Yesterday Edinburgh’s High Riggs Jobcentre provided another excuse for activists to gather together from across Scotland and share solidarity and practical experience. As on previous occasions – and despite previous apologies from the manager – we were protesting the jobcentre’s deliberate flaunting of the DWP’s own rules that clearly state ‘Customers have the right to ask a representative to help them conduct their business’. A month ago the jobcentre not only refused to allow a rep from Edinburgh Coalition Against Poverty (ECAP) to accompany a young man to his interview, but also refused access to his father and called the police. You can read the details here. So we were back again – activists from Dundee and Glasgow as well as from Edinburgh – to show our support for ECAP and make it clear that this was not acceptable and would not pass unnoticed. Among the protestors was another father who had been prevented from accompanying his child. There were relatively few people going into the jobcentre so we suspect that they had deliberately avoided making appointments for the time of the protest. The picture shows Tony Cox from the SUWN stressing the importance of more people getting involved in frontline work so as to make it more difficult for the DWP to respond in this high-handed fashion.
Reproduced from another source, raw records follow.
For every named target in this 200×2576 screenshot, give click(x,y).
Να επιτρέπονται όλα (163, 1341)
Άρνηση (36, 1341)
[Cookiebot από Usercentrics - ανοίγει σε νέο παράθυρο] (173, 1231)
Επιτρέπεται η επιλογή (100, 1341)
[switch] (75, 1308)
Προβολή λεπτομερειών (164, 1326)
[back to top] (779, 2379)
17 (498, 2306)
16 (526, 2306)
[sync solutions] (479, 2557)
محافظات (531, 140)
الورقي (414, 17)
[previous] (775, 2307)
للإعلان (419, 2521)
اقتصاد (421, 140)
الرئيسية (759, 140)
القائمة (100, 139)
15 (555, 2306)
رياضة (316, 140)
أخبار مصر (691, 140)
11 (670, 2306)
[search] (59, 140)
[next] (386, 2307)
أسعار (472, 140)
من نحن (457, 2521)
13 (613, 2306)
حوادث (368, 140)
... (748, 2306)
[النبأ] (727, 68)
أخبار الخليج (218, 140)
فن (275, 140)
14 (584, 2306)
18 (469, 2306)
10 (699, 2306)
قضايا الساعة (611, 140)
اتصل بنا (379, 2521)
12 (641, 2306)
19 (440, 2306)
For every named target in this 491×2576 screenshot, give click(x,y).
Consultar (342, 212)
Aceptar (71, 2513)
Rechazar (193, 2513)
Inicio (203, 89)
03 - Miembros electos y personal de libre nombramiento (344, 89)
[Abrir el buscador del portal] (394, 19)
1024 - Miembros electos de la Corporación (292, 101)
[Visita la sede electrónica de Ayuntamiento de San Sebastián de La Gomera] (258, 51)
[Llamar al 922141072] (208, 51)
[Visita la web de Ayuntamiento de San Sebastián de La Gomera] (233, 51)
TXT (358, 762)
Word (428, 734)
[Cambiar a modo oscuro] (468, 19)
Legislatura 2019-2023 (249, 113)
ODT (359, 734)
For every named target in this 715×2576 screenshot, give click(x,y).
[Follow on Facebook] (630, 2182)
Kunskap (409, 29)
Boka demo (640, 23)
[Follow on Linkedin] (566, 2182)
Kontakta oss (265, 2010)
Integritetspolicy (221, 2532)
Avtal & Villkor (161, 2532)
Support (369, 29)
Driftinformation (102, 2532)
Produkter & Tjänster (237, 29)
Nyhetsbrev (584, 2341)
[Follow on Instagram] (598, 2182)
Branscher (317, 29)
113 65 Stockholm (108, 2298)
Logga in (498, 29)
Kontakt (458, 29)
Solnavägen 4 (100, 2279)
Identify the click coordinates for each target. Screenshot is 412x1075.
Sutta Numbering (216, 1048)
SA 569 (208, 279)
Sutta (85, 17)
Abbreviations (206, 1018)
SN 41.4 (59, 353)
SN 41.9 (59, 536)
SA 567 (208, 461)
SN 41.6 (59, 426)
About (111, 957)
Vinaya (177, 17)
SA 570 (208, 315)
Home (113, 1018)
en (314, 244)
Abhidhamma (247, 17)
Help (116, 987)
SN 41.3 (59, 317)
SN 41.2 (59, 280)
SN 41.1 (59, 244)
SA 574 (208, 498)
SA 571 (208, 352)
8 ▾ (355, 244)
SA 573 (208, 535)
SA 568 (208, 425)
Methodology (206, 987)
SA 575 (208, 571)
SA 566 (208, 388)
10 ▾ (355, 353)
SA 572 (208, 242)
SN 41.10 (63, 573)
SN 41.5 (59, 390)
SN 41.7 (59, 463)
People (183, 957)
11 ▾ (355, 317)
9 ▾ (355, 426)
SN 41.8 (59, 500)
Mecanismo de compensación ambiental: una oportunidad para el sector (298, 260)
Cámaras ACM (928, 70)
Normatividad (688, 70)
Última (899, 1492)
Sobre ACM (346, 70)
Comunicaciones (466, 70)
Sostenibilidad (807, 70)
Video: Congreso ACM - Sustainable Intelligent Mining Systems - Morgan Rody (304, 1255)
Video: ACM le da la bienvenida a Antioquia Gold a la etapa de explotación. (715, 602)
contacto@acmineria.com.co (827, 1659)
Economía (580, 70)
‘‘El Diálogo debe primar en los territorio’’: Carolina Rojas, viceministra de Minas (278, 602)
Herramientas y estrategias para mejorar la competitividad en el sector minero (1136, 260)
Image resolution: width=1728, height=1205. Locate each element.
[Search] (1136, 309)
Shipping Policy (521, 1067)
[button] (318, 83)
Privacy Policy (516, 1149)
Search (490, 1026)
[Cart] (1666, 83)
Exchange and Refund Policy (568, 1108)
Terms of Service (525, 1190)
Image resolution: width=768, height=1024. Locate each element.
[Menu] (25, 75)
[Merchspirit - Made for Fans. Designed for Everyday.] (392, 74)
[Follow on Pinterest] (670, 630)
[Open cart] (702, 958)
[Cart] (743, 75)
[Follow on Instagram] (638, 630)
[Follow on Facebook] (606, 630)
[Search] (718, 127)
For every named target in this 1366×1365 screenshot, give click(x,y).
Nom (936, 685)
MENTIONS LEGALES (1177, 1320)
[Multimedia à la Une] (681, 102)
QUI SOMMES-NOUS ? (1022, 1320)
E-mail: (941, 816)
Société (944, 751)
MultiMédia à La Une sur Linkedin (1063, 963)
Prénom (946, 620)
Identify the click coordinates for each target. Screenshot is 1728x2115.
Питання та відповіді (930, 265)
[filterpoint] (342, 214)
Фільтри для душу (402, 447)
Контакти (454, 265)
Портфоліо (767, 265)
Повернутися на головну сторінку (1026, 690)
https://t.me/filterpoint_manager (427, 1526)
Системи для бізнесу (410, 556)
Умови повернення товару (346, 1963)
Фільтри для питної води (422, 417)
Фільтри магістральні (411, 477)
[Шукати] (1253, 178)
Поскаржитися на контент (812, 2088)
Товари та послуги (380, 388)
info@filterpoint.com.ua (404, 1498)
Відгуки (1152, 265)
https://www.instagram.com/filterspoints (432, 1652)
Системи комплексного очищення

Today we were back outside the buroo in Dundee, and as on the last few occasions, although most people were glad to take our leaflets, few needed our help. We hope that this is a genuine reflection of better treatment overall and not just a response to our presence and because issues are being referred directly to the welfare rights officers inside. There’s some debt advice sessions in there too now, organised by Christians Against Poverty. More worryingly, the Home Fundraiser recruiters, who used to pounce on people inside, have now been allowed to recruit in the buroo itself. ‘Home fundraising’ means being out in the cold and wet, getting doors shut in your face – so nobody should feel under any pressure to accept such work. The mere fact that they are inside the jobcentre could make people feel under pressure to sign up.
On a more positive note, we have found out that the proposals to weaken the tribunal process reported in Benefits and Work should not apply in Scotland.